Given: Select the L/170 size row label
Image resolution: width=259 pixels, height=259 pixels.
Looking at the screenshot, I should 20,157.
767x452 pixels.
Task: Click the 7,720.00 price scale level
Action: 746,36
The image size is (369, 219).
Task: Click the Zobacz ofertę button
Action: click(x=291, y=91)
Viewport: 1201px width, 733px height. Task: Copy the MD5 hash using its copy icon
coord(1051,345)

-------------------------

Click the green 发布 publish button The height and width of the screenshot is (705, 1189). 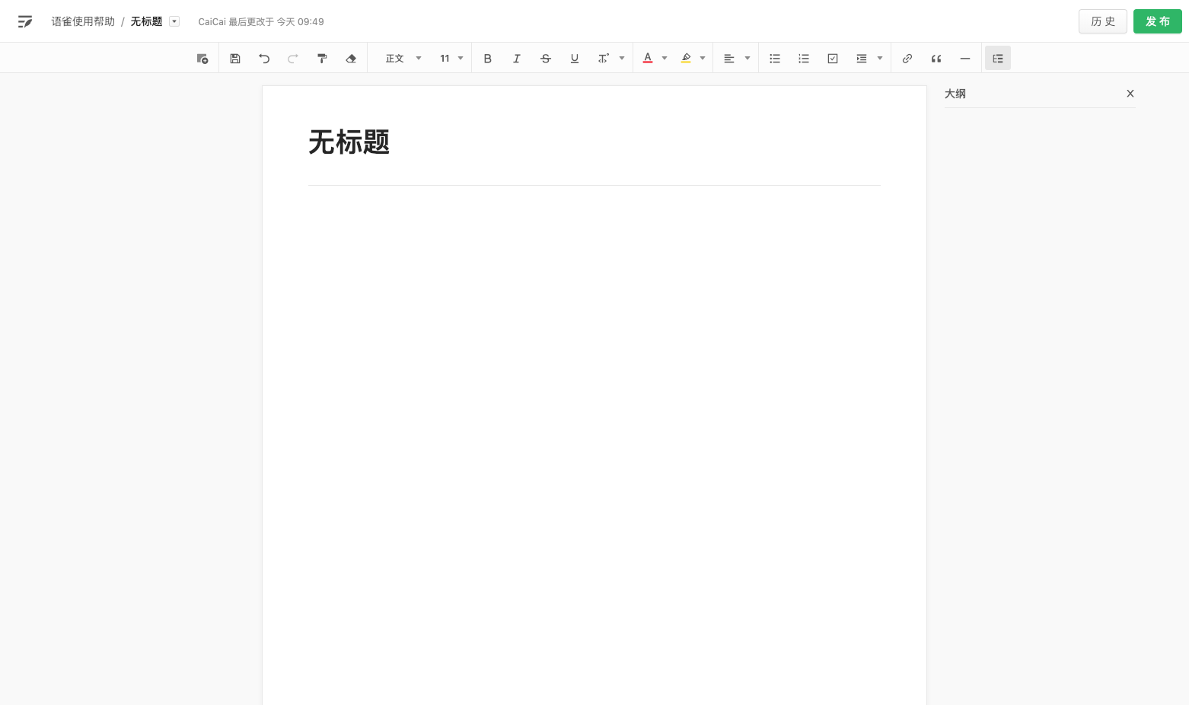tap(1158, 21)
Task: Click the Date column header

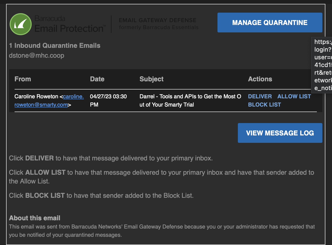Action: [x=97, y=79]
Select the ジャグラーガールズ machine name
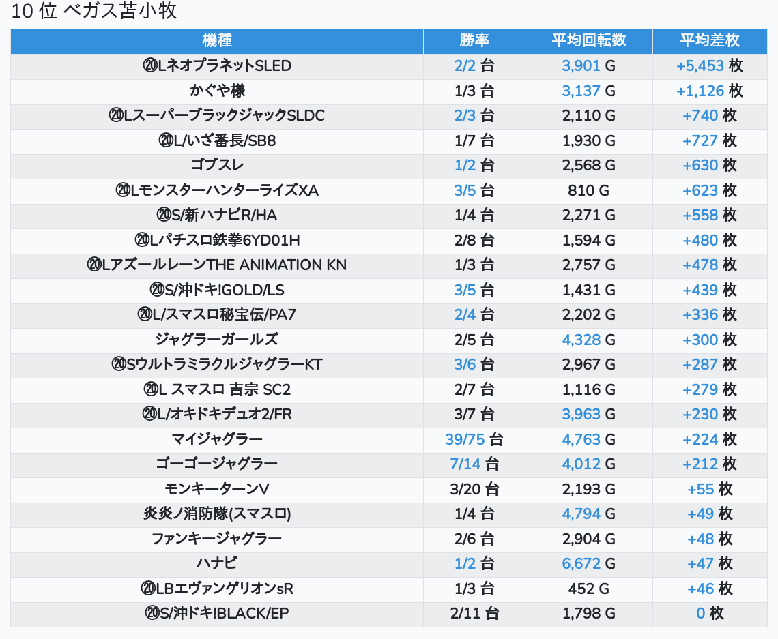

-------------------------

The line holding "Task: Click the Date column header" starts the copy and the line holding "Select the ジャグラーガールズ machine name" ends it. Repeat those two lines above and all between them exactly, leaving out pictures.

Task: Click the Date column header

Action: [x=97, y=79]
Select the ジャグラーガールズ machine name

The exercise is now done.